=== Assigned task ===
Count how many lines of the listing contain "Close", then give that number and nothing more.

Entries shown Start Marker

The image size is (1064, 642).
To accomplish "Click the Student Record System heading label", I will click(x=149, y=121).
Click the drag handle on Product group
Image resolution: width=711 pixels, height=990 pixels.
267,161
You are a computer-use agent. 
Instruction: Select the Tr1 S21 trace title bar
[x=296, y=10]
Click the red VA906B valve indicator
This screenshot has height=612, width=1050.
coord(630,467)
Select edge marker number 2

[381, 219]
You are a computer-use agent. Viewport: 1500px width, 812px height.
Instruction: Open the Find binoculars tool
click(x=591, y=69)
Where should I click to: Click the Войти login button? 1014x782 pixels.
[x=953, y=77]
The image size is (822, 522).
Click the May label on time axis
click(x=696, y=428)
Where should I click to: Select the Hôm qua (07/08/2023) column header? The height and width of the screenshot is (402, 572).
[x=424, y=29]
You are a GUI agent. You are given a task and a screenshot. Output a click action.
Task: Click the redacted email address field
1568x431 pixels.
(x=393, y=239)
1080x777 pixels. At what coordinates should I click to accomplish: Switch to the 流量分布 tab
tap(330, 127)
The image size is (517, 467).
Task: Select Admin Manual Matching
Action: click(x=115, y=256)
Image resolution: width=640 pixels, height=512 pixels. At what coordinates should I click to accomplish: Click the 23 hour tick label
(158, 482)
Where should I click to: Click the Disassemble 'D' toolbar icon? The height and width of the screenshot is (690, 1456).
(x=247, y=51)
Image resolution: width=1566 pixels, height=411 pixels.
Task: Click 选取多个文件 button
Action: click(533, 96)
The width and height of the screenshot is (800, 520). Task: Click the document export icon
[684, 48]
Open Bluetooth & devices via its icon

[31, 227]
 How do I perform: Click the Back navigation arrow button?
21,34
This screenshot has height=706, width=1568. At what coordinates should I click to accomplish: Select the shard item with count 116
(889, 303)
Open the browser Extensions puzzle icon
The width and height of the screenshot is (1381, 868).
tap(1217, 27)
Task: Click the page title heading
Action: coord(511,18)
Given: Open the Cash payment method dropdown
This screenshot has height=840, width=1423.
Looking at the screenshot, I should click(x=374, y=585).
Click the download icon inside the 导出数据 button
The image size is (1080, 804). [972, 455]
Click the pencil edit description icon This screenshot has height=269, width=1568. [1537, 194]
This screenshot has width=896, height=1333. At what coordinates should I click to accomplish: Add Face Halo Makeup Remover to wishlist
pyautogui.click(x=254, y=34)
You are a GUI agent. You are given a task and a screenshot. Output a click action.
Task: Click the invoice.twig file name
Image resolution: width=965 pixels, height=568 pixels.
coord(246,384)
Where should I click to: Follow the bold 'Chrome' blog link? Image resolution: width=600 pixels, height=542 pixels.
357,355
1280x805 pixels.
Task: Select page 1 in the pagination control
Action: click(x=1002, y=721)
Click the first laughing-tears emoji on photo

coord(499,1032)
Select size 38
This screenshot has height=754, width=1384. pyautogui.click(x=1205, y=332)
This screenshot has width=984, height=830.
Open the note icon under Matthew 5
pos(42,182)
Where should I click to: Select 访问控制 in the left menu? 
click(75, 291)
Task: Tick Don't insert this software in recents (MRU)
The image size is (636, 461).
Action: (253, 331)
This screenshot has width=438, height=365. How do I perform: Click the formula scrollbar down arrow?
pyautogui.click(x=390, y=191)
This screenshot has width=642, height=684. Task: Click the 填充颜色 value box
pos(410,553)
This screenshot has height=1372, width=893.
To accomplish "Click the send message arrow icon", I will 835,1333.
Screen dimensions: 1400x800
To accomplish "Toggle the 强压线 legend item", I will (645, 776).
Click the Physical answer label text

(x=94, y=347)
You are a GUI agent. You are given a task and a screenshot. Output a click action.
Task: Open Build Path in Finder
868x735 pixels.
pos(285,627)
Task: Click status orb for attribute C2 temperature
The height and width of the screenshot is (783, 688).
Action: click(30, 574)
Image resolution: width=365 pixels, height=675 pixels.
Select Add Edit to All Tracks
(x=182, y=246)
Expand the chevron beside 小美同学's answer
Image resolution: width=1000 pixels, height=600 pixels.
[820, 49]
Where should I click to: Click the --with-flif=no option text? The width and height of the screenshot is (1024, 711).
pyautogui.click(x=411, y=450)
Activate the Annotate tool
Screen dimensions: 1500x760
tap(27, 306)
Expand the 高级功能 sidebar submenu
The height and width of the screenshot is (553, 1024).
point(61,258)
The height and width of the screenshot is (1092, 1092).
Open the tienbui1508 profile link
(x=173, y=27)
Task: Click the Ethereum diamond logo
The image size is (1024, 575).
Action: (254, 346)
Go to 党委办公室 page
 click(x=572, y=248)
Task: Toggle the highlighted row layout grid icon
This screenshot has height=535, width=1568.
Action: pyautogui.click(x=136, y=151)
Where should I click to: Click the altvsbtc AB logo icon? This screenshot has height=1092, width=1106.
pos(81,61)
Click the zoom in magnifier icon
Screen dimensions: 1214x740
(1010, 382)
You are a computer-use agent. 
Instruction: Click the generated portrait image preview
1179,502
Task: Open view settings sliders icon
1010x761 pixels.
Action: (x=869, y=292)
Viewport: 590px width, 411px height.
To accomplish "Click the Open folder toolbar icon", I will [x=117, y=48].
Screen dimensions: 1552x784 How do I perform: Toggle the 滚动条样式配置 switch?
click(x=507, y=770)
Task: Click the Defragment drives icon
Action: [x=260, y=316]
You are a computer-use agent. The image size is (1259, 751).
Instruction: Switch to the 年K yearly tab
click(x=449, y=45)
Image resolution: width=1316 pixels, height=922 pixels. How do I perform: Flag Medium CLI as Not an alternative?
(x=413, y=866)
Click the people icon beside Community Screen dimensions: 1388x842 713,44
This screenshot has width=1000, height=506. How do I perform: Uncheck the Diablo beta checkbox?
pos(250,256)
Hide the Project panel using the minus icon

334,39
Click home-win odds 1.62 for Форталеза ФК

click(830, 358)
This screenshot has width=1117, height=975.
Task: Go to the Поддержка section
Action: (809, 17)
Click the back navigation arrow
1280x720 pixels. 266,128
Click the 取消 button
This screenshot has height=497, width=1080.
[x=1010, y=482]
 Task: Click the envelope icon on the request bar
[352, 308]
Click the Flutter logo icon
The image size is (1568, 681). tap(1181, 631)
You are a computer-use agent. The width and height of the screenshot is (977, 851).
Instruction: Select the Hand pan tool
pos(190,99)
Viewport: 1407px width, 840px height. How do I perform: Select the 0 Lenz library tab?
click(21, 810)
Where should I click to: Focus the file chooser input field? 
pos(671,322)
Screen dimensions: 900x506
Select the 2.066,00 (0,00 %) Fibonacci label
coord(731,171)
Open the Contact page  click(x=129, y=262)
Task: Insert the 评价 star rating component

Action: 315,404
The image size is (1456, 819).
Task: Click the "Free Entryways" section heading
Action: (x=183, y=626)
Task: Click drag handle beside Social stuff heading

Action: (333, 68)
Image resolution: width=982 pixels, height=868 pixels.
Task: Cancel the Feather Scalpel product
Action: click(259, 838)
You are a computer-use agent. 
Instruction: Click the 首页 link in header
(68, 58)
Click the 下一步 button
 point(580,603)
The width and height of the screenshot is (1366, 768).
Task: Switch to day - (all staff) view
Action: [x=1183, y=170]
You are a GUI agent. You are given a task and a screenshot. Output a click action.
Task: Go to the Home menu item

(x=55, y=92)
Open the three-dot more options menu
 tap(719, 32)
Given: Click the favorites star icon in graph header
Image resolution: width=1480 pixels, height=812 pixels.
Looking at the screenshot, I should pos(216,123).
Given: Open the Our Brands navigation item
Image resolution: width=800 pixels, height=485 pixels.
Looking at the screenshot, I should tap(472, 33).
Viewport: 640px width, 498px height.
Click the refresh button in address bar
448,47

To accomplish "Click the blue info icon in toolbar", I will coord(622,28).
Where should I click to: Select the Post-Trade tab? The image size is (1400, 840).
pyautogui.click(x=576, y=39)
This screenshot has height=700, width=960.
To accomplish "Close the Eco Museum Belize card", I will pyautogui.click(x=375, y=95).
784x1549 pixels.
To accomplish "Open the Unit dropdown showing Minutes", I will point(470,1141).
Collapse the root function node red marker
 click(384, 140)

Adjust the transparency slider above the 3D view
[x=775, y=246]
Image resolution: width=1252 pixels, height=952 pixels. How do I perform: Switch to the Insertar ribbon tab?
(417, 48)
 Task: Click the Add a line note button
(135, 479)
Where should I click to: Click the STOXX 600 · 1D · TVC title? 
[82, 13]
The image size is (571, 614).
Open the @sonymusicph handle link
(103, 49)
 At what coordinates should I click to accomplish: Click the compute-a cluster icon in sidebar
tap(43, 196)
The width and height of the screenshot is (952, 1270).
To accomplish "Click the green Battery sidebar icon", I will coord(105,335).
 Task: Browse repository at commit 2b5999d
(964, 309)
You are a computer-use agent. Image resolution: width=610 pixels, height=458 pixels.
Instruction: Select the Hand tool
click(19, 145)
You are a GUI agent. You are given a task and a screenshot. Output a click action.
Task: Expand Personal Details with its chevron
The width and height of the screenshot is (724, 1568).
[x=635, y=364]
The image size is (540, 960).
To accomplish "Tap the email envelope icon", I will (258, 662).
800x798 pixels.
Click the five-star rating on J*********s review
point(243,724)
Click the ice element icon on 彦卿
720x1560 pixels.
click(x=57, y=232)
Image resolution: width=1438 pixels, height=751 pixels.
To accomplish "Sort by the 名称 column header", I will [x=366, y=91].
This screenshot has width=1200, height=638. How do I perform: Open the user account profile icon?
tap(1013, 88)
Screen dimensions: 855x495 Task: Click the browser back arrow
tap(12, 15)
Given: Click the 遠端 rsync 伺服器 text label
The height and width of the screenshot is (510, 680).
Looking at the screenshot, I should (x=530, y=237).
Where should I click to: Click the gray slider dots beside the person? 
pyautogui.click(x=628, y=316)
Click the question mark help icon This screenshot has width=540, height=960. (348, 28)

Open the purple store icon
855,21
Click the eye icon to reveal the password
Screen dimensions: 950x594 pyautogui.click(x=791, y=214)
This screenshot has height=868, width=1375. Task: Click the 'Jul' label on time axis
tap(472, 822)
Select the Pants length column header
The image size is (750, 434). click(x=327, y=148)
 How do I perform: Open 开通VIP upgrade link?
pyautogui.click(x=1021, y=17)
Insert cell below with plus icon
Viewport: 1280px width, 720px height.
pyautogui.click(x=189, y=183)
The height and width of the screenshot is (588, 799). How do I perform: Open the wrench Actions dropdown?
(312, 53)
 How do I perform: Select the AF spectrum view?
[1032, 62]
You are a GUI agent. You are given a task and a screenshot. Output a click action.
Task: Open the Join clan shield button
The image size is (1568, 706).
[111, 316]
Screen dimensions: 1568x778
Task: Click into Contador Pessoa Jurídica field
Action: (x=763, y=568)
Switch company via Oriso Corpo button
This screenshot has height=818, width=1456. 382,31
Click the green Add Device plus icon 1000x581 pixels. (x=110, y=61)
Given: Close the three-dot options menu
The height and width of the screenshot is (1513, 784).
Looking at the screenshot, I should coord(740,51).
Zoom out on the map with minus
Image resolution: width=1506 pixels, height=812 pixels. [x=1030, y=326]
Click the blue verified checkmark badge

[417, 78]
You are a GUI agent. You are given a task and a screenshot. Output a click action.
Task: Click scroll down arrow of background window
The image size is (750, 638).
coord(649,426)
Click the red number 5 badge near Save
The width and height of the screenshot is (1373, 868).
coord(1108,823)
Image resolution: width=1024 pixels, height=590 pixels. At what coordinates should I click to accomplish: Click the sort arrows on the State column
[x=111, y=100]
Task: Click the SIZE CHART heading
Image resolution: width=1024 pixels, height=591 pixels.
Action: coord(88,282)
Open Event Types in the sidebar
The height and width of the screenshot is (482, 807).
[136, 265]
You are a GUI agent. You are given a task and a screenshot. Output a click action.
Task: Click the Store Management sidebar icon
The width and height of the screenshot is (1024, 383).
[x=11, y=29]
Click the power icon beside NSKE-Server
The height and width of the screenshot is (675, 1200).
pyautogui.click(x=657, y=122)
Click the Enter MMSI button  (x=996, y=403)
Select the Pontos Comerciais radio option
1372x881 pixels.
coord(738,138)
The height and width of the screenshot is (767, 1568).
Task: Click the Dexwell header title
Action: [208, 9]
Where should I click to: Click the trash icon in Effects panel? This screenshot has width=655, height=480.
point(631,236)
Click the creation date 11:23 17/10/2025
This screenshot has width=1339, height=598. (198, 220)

Entries shown End Marker

=== Solution to the exercise ===
2